A ação policial, conduzida pela Polícia Civil fluminense, foi revestida de violência extrema e reproduz o abominável padrão de chacinas e homicídios resultantes de abusos policiais e da ação criminosa de grupos milicianos em favelas e bairros pobres da periferia.

Justamente em razão da escalada do número de mortes nessas ações das forças de segurança do Rio de Janeiro, o plenário do STF confirmou decisão do Ministro Edson Fachin pela suspensão da realização de operações policiais em comunidades do Rio de Janeiro durante a epidemia do COVID-19, ressalvando apenas hipóteses absolutamente excepcionais, que devem ser devidamente justificadas por escrito, sob pena de responsabilização civil e criminal (ADPF 635).
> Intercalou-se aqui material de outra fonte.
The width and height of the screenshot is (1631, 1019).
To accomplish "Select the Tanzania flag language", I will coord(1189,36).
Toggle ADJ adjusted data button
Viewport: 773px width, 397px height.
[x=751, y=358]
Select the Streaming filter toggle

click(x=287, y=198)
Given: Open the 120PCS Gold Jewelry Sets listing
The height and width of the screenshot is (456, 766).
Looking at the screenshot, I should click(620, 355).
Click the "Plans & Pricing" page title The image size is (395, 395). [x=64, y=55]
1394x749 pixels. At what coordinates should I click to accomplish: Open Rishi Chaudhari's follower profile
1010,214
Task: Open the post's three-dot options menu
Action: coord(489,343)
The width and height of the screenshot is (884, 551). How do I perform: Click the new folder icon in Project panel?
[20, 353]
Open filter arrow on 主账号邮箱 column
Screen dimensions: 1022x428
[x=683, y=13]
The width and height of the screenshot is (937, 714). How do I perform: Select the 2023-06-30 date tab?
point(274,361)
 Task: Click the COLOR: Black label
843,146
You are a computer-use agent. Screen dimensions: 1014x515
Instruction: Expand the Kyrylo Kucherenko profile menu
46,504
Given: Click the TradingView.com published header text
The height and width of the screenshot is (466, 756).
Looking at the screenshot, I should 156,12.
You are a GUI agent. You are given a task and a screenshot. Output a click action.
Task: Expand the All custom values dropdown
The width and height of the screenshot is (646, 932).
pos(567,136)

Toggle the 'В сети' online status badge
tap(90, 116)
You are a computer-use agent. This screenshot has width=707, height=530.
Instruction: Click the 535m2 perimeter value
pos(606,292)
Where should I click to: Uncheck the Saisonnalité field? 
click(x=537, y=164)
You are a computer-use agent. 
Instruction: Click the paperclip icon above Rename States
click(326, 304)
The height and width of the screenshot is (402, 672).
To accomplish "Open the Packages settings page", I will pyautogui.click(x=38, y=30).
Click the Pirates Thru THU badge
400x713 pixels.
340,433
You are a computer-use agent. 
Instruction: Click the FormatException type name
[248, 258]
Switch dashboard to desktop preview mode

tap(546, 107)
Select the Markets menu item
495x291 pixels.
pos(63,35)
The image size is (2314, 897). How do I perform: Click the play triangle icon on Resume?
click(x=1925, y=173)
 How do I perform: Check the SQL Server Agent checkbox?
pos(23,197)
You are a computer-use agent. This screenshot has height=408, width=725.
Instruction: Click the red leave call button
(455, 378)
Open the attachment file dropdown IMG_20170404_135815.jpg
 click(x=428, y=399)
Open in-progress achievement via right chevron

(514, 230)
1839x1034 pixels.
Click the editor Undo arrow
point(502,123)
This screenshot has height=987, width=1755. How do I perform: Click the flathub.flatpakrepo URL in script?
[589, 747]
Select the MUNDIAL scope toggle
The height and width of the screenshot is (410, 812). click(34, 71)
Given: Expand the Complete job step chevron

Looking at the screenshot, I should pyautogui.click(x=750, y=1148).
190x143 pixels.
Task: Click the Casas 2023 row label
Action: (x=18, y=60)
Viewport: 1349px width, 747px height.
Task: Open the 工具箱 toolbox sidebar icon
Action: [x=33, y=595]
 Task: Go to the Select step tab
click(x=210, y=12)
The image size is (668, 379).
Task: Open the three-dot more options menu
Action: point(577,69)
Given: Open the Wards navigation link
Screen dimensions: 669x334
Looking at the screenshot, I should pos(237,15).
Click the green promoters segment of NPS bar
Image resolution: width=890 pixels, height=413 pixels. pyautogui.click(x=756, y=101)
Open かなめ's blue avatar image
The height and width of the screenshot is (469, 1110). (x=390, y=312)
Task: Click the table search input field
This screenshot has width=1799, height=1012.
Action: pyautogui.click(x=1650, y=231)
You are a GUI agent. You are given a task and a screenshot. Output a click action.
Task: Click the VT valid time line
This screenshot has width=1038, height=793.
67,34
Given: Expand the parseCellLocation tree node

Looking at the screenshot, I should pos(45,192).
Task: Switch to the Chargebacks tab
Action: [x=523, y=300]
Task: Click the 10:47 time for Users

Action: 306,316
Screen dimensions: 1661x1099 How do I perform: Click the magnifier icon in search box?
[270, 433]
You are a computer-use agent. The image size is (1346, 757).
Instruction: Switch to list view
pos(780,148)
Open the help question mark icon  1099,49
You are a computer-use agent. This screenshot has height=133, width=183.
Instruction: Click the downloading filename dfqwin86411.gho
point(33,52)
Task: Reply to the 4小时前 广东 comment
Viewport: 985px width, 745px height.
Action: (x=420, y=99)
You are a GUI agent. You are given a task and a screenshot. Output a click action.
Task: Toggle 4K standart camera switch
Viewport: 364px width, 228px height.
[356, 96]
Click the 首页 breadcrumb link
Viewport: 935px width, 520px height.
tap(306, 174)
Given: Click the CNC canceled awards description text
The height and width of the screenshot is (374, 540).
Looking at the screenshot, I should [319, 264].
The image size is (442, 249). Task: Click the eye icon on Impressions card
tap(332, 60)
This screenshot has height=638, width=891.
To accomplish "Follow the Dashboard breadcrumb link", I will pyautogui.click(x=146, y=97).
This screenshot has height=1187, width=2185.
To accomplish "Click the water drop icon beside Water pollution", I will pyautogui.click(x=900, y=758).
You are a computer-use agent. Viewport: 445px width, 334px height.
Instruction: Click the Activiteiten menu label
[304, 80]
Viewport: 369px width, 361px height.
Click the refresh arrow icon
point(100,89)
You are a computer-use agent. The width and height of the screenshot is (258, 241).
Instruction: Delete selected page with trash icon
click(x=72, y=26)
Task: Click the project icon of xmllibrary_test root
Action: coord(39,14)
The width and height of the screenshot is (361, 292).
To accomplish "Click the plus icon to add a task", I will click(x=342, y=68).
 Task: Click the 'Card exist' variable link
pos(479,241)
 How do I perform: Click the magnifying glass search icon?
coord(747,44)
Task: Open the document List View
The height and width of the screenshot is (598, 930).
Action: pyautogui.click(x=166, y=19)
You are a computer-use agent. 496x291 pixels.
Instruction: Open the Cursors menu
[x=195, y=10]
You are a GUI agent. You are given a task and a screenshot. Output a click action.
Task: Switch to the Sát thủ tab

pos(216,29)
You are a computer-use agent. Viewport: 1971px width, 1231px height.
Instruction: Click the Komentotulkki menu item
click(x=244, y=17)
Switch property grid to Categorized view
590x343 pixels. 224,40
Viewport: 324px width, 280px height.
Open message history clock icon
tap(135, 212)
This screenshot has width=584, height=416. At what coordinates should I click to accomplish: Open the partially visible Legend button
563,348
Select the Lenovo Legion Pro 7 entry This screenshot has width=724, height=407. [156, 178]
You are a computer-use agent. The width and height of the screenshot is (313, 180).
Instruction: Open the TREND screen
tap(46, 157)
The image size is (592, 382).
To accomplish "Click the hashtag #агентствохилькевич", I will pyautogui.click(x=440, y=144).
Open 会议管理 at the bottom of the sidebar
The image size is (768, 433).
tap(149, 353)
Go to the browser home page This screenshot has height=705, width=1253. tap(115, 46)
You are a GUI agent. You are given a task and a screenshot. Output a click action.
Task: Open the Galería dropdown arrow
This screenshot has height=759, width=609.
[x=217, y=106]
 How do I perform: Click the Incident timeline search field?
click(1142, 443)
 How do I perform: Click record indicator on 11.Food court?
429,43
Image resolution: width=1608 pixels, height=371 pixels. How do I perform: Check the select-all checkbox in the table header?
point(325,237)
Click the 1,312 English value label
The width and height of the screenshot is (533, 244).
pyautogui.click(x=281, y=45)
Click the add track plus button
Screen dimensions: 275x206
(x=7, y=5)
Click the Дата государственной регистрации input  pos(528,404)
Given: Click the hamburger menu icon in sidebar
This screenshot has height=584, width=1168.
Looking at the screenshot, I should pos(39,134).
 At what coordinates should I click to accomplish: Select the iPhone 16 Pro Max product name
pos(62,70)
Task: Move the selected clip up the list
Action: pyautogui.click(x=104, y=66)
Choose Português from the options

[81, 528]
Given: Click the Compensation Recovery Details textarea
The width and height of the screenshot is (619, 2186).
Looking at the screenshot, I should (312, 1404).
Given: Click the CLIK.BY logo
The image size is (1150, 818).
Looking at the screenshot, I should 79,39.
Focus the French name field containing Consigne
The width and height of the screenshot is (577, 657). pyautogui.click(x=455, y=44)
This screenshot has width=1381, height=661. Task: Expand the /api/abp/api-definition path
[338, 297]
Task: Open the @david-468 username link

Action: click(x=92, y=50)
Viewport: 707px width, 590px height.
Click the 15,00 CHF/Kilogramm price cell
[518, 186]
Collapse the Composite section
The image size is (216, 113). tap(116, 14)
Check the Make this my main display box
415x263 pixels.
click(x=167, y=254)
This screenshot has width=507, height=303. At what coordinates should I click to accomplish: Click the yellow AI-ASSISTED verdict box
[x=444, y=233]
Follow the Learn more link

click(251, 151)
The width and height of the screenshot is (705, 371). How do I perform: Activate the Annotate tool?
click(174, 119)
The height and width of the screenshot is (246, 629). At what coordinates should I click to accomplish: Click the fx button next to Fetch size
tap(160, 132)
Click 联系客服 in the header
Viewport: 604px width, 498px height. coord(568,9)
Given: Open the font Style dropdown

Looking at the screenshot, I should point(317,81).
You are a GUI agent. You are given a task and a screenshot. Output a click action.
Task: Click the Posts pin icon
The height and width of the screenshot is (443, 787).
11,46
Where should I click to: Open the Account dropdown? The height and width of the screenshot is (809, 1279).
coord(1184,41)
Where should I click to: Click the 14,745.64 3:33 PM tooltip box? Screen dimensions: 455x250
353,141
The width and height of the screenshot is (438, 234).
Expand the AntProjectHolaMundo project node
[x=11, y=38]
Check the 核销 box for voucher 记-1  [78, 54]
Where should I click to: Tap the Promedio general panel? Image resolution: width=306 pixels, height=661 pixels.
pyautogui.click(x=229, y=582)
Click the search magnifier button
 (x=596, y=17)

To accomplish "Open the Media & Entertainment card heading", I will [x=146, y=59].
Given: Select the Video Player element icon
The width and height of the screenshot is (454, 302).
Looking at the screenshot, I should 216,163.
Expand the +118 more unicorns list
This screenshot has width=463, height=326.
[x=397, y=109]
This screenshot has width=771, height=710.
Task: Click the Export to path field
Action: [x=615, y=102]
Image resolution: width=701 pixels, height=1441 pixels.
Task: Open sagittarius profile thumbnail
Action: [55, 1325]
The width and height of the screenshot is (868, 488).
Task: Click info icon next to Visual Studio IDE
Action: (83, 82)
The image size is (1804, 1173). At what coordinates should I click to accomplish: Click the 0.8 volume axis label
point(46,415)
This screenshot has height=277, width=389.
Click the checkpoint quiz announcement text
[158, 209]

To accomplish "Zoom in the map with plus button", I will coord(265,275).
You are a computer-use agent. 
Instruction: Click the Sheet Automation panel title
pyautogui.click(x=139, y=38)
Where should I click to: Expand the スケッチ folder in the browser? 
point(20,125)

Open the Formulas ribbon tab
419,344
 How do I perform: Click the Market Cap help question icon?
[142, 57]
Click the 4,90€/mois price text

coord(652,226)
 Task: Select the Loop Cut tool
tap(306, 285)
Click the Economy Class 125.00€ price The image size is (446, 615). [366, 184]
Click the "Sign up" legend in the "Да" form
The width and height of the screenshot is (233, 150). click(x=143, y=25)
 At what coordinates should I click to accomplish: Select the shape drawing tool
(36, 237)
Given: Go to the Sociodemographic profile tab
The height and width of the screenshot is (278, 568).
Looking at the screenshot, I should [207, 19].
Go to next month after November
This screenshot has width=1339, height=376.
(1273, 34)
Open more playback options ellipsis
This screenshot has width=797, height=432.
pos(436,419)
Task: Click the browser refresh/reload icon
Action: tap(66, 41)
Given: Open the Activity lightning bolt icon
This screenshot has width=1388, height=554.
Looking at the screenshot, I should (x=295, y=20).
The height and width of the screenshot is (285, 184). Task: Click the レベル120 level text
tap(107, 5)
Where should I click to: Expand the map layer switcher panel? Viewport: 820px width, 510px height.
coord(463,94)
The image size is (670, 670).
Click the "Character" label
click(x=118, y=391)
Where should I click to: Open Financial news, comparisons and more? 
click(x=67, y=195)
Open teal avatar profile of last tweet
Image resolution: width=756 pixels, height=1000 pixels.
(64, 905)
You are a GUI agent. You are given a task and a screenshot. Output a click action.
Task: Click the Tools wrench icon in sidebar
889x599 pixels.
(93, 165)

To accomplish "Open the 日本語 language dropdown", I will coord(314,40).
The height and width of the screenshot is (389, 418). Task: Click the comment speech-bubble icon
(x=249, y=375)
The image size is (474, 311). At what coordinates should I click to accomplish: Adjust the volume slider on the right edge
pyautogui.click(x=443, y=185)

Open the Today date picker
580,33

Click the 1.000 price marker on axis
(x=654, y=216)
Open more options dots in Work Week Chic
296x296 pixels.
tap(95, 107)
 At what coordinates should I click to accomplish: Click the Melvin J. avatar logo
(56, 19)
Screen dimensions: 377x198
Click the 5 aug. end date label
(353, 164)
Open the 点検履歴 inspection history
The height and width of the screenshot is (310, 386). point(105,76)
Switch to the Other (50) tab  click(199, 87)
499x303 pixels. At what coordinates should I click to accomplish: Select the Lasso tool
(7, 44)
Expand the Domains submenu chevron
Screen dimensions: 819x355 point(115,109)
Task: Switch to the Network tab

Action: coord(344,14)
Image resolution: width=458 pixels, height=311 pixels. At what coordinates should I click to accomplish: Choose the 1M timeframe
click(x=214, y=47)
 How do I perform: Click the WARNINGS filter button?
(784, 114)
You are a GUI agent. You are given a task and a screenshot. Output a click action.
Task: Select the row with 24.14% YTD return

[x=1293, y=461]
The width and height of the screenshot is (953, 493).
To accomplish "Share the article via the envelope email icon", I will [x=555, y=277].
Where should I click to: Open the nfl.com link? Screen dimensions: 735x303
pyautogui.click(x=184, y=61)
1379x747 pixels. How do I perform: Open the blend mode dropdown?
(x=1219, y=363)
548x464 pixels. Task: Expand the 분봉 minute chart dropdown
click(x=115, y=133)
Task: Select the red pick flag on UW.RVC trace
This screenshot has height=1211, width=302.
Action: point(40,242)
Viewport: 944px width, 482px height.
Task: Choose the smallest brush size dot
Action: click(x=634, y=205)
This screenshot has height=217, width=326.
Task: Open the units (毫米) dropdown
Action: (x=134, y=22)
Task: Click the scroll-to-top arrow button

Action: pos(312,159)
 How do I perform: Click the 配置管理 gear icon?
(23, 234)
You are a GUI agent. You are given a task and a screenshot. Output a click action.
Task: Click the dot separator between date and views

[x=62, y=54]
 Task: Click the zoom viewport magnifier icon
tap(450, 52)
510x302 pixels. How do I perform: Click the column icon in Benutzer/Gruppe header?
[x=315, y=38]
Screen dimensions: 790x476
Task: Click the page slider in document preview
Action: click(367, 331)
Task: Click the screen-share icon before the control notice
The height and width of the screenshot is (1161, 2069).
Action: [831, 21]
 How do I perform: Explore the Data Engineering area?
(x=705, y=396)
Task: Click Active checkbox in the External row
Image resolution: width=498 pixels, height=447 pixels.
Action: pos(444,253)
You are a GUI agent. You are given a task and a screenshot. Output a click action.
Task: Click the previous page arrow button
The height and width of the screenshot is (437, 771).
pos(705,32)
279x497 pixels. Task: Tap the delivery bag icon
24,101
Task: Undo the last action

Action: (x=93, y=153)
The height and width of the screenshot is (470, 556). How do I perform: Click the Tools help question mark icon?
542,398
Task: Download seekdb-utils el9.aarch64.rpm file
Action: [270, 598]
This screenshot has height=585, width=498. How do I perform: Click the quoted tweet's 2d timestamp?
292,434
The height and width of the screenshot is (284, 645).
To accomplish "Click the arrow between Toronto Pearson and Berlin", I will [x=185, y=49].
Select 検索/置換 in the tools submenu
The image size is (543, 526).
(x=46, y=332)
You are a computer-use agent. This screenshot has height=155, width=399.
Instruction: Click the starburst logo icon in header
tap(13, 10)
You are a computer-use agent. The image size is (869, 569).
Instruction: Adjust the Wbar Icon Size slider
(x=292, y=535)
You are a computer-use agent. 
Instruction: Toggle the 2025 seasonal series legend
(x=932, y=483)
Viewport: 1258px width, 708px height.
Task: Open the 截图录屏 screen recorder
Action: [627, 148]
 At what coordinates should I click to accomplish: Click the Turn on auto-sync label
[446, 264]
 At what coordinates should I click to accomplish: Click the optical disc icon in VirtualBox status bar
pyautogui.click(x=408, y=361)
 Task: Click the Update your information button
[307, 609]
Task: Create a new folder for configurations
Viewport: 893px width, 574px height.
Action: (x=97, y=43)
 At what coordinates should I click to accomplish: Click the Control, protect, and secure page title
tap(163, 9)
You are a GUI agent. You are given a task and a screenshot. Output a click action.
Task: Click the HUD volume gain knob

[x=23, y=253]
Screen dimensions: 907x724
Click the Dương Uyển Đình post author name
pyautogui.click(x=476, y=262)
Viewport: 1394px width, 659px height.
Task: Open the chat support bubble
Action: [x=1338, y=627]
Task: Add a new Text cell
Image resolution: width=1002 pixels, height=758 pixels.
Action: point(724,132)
Em manifesto desrespeito à decisão do Supremo, a operação que produziu o massacre ocorrido hoje no Rio de Janeiro foi uma tragédia anunciada, sendo mais uma ação que teve como alvo uma favela densamente povoada. As vidas dos moradores, trabalhadoras/es pobres e majoritariamente negras/os, têm sido vítimas sistemáticas dessas ações. Os territórios da população pobre e preta do Rio são tratados como campos de batalha de uma guerra ao tráfico de drogas conduzida de maneira irracional e contraproducente.

Nesse contexto, o comando da Polícia Civil deixa de reconhecer os horrendos excessos praticados e nem mesmo esclarece como uma operação dessas pode ter sido feita ao arrepio da decisão do STF. Essa postura de autoridades públicas é altamente reprovável e incompatível com um Estado de Direito. Jamais se poderia acatar a ideia de que a polícia disponha de carta branca para matar, em flagrante desrespeito à vida e à dignidade humana – valores inalienáveis do ordenamento jurídico brasileiro. O acontecimento exige que haja uma apuração efetiva e imparcial, para que os culpados por mais essa tragédia sejam devidamente processados e responsabilizados.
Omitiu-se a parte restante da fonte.